Immigrants and refugees came under sharp attack during the rise of xenophobic rhetoric and policies ignited in 2015.

Instead of being afraid, many responded by becoming U.S. citizens in record numbers. From 2015-2020, around 5 million immigrants and former refugees naturalized, many of whom voted in the 2020 presidential election for the first time. According to the NPNA’s 2021 “Naturalize Now, Vote Tomorrow” report, this critical trend stands to fundamentally change the power and recognition of immigrants.

2020 was the first year that Naturalized immigrants comprised 1 in 10 eligible voters in the U.S., a doubling of the immigrant electorate since 2000. Over the last six years, New American voters have become a large voting block, yet there remains a 10-point gap between voting rates of naturalized citizens and the native-born. This gap is slowly shrinking, but can be accelerated by effective, targeted outreach to new citizens.

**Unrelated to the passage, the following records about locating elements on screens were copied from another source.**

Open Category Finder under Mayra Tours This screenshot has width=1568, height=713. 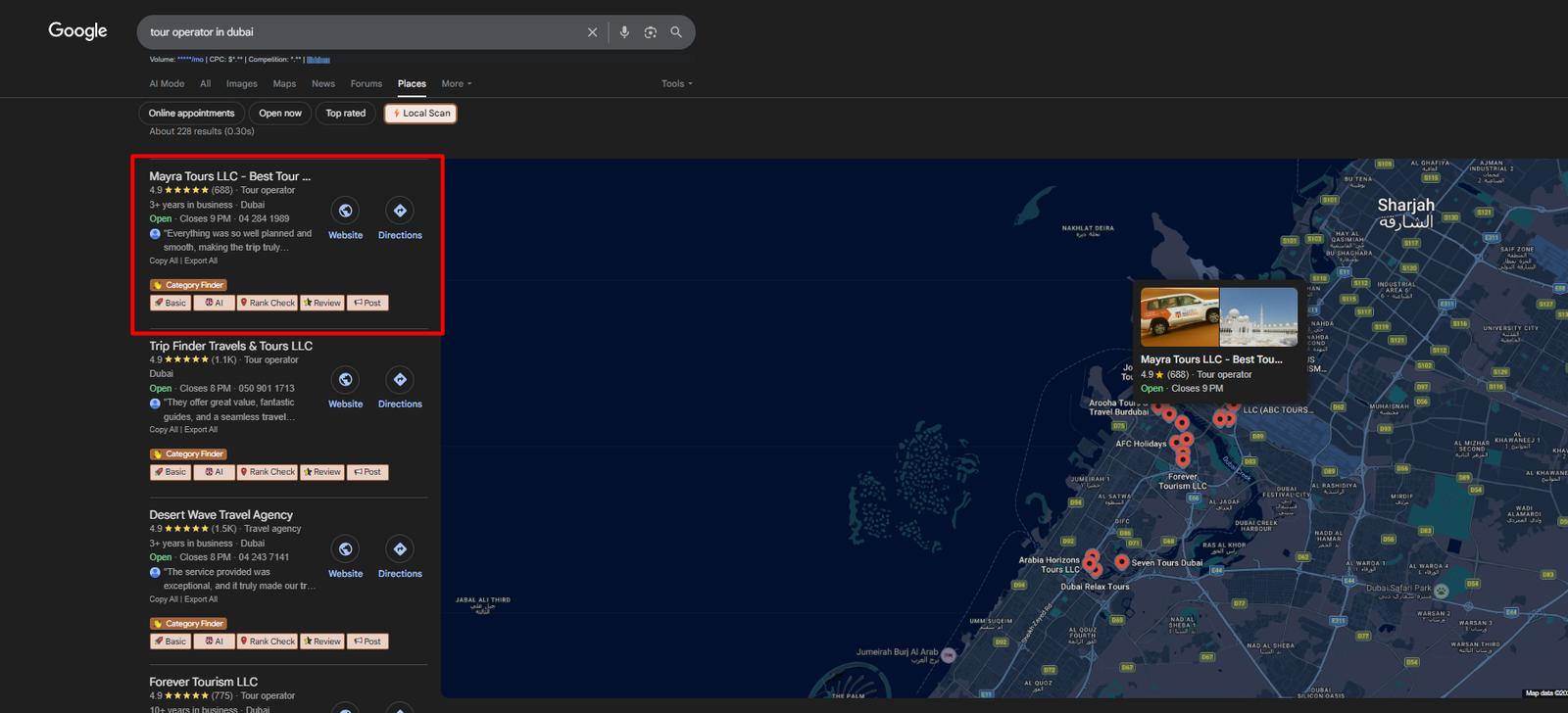tap(188, 285)
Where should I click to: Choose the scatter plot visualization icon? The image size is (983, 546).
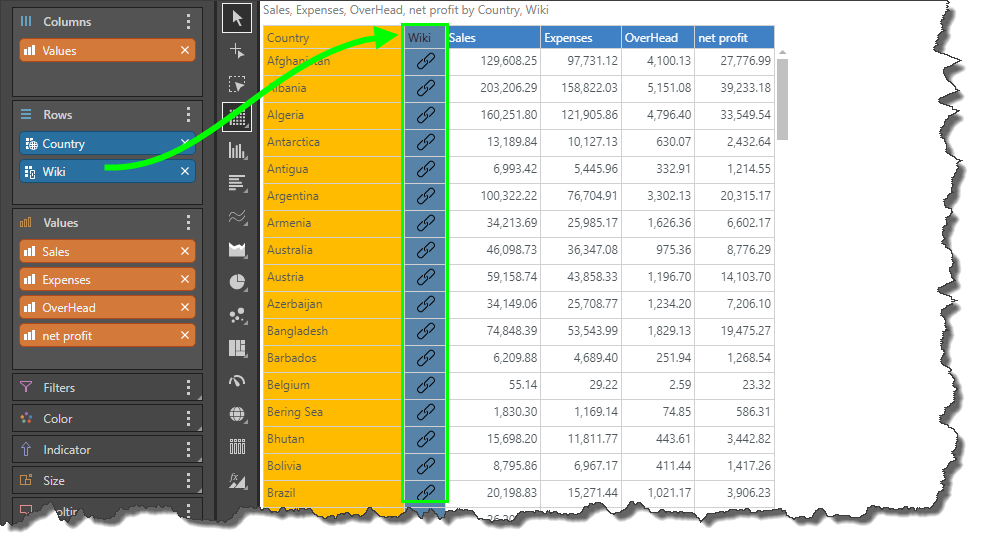click(237, 315)
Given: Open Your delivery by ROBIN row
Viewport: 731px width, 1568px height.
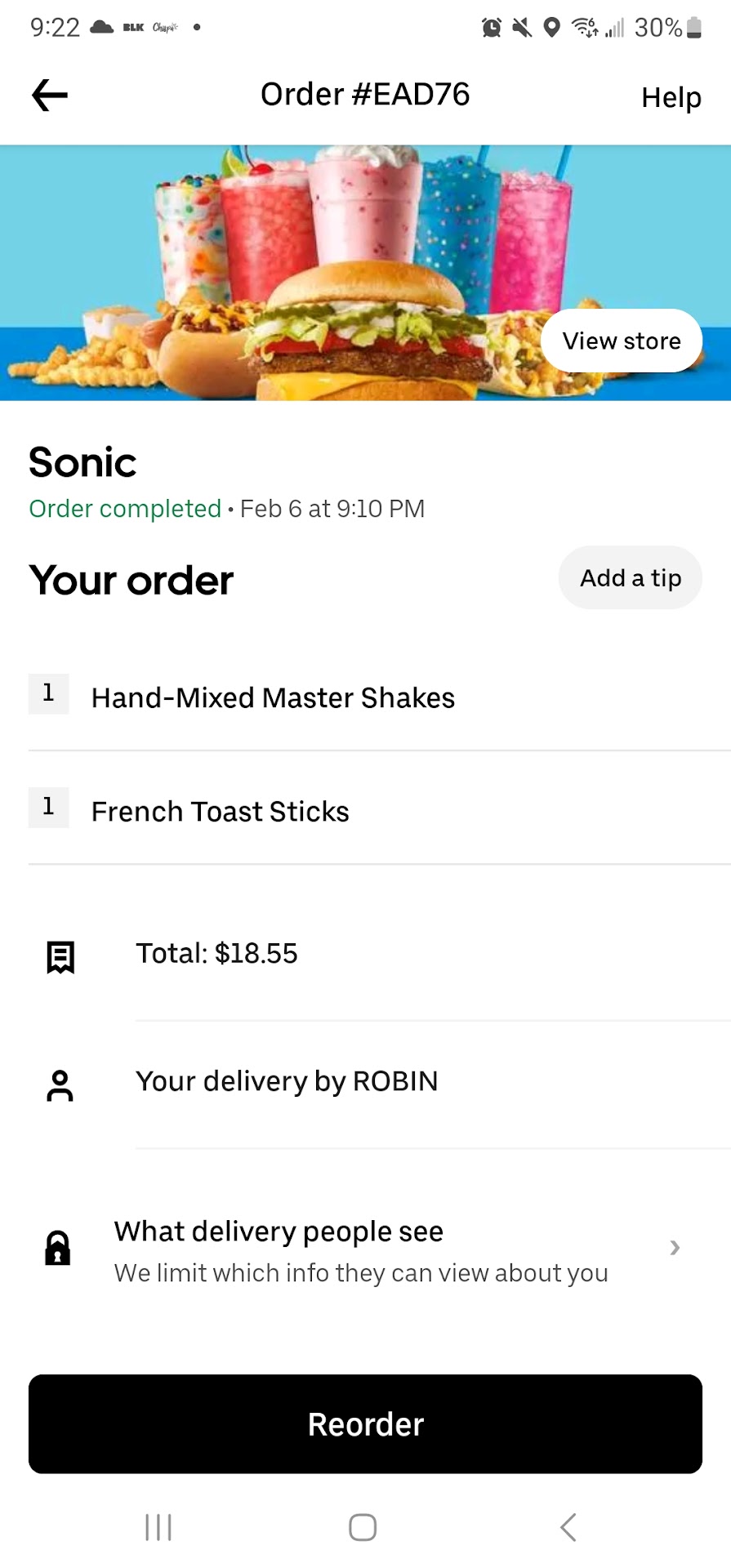Looking at the screenshot, I should click(287, 1081).
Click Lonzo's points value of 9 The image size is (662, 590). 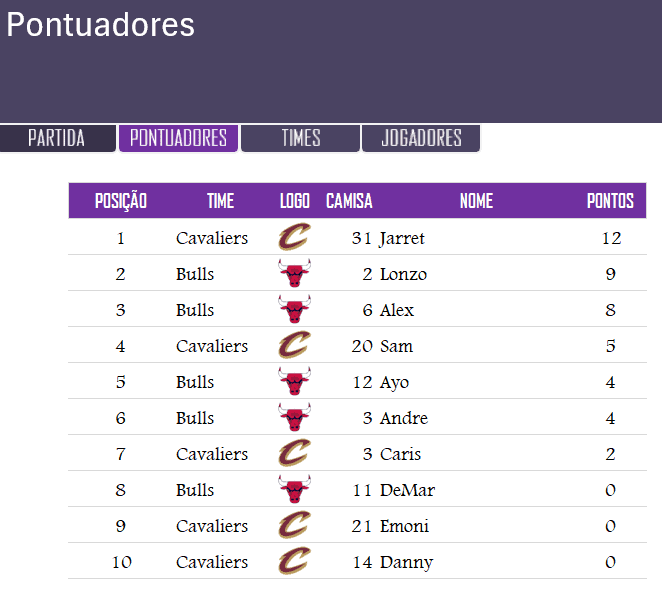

A small increase in turnout in states can sway the outcome of national, state, and local elections.

2020

NPNA’s New American Voters 2020 Campaign uplifted the diverse stories of the newly naturalized, especially in states with high numbers of newly naturalized citizens. In our inaugural year, we made waves nationally by uplifting the stories of naturalized voters which mainstream media outlets dubbed “an emerging voting bloc.”

2021

As a way to hold the incoming Biden-Harris administration accountable to their promise to focus on immigrant and refugee inclusion- with particular focus on naturalization, we launched the 2 year “Naturalize 2 Million by 2022” campaign. This became a powerful messaging vehicle utilized by the field, coupled with advocacy to reduce the naturalization application backlog.

2022

In a consequential midterm election year- the second year of the “2 Million by 2022” campaign kicked into high gear with a strong naturalization push in the first half and a pivot to elections in the second half. Our 20-city campaign tour included NPNA members, local ethnic media, municipal and union partners who were instrumental is reaching low income and working class eligible to naturalize populations. While NPNA and our campaign’s efforts alone were not the only cause for increase in naturalizations, our campaign did drive an affirmative narrative that put the stories of naturalized citizens at the forefront. In early 2023, USCIS reported a 15-year high record of naturalizations.